8. The apparatus of claim 7, wherein the output identifier corresponding to each of the splitter ports and the identifier information of the input network traffic are stored in advance;

The flow distribution module is further used for determining distribution mapping relations between the network flows and the output identifiers according to the identification information of the network flows and the output identifiers;

the distribution module is further configured to distribute each network flow to a corresponding distribution device port corresponding to the output identifier for output according to the distribution mapping relationship between each network flow and each output identifier.

9. The apparatus of claim 8, wherein the traffic distribution module is further configured to perform a hash operation according to the identification information of the network traffic, and determine a corresponding hash value; and determining the output identification corresponding to the network flow according to the hash value.
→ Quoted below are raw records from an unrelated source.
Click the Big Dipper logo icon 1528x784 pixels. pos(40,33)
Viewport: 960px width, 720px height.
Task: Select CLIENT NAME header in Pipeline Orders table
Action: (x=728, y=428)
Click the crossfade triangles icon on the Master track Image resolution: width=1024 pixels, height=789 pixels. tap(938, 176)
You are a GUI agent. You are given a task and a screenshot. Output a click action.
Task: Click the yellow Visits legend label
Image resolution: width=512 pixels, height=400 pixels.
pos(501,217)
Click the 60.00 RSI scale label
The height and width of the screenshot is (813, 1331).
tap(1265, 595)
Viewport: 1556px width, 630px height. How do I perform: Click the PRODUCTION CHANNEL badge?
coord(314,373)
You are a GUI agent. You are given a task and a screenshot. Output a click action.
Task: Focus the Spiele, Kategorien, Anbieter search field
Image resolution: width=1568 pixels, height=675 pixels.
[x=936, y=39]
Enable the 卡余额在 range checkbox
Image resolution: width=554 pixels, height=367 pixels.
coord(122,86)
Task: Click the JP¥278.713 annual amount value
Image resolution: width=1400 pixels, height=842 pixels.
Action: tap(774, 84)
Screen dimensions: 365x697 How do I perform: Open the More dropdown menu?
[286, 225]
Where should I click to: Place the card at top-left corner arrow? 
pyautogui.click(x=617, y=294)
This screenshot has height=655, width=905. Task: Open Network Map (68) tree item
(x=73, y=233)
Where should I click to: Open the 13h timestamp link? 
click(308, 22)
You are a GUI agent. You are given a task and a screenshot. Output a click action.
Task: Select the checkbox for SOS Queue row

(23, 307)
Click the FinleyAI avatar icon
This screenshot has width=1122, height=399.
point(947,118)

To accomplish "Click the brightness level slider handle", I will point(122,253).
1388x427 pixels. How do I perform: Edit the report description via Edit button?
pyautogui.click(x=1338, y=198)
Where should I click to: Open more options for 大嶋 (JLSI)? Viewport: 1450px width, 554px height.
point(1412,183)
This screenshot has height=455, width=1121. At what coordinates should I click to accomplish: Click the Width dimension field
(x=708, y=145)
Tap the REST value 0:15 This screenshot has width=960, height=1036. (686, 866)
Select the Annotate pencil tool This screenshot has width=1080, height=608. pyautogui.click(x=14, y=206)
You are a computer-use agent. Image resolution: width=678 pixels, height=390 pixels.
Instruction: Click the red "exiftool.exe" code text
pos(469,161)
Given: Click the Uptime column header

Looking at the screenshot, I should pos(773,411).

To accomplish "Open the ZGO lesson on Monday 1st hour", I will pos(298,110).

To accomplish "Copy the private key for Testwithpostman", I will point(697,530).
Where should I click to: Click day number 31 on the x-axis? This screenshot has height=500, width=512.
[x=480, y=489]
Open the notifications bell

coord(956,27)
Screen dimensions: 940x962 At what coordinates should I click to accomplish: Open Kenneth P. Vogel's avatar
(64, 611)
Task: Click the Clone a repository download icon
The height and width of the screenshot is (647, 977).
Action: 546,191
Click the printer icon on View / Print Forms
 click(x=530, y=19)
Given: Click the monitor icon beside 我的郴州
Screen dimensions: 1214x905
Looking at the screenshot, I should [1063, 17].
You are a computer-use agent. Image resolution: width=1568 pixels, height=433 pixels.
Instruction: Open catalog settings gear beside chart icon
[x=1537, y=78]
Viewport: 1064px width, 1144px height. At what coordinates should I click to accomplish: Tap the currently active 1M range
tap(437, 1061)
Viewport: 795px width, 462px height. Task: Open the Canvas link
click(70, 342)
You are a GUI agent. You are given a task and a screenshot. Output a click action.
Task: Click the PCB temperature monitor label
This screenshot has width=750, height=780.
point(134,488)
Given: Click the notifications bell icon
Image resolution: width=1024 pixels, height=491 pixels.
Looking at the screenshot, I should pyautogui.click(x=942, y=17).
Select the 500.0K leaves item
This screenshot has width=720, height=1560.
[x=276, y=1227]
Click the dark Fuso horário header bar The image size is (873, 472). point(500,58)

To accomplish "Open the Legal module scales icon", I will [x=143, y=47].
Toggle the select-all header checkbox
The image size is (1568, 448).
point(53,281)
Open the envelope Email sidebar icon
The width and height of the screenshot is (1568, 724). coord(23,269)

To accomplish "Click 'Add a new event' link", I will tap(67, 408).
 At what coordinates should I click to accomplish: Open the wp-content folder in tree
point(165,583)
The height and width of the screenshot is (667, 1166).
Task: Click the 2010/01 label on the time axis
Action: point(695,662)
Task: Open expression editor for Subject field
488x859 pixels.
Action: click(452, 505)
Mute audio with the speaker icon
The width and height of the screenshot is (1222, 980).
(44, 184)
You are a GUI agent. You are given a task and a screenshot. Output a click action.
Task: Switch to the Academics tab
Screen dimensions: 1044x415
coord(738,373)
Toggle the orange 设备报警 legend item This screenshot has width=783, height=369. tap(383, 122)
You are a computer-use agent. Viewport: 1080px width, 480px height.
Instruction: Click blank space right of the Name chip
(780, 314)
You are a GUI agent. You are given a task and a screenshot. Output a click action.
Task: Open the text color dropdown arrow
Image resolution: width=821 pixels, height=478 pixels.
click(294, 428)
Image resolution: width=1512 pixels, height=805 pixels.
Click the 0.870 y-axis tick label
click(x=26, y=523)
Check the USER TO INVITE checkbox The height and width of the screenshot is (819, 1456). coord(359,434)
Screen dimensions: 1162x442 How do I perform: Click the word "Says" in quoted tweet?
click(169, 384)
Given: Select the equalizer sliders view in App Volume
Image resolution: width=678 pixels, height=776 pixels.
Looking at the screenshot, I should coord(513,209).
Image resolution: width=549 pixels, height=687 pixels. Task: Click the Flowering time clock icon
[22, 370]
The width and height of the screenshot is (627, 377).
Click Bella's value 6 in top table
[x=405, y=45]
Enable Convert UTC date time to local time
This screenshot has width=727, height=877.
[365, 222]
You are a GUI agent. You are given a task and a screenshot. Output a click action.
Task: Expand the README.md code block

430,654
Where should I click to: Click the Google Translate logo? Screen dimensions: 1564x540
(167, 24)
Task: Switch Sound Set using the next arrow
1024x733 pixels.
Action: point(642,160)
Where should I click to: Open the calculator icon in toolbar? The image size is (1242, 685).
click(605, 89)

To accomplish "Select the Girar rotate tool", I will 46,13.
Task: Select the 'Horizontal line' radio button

10. The apparatus of claim 7, wherein a correspondence between each of the output identifiers and a port identifier of each of the splitter ports is preset;

the distribution module is further used for distributing the network flow to the distribution equipment ports represented by the port identifiers corresponding to the output identifiers respectively according to the flow distribution result;

the identifier interchange module is further configured to interchange a first output identifier corresponding to a port identifier of a splitter port corresponding to a fault point with a second output identifier corresponding to a port identifier of a standby splitter port, so that a splitter port represented by the port identifier corresponding to the first output identifier becomes the standby splitter port.

11. The apparatus of claim 10, wherein the preset initial value of the output identifier is the same as the port identifier of the corresponding splitter port; the output identification is preset to correspond to the same port identification.

12. The apparatus of claim 7, wherein the fault monitoring module is further configured to perform fault monitoring on each of the splitter ports in the splitter and the acquisition device to which each of the splitter ports corresponds respectively; triggering a switching instruction if at least one of the shunt equipment port and the acquisition equipment is monitored to be faulty;

the identifier interchange module is further configured to interchange, in response to the switching instruction, a first output identifier corresponding to the splitter port corresponding to the fault point with a second output identifier corresponding to the spare splitter port.

13. A shunt device comprising a memory storing a computer program, and a processor, wherein the processor, when executing the computer program, implements the steps of the method of any one of claims 1 to 6.

14. A computer readable storage medium, on which a computer program is stored, characterized in that the computer program, when being executed by a processor, implements the steps of the method of any of claims 1 to 6.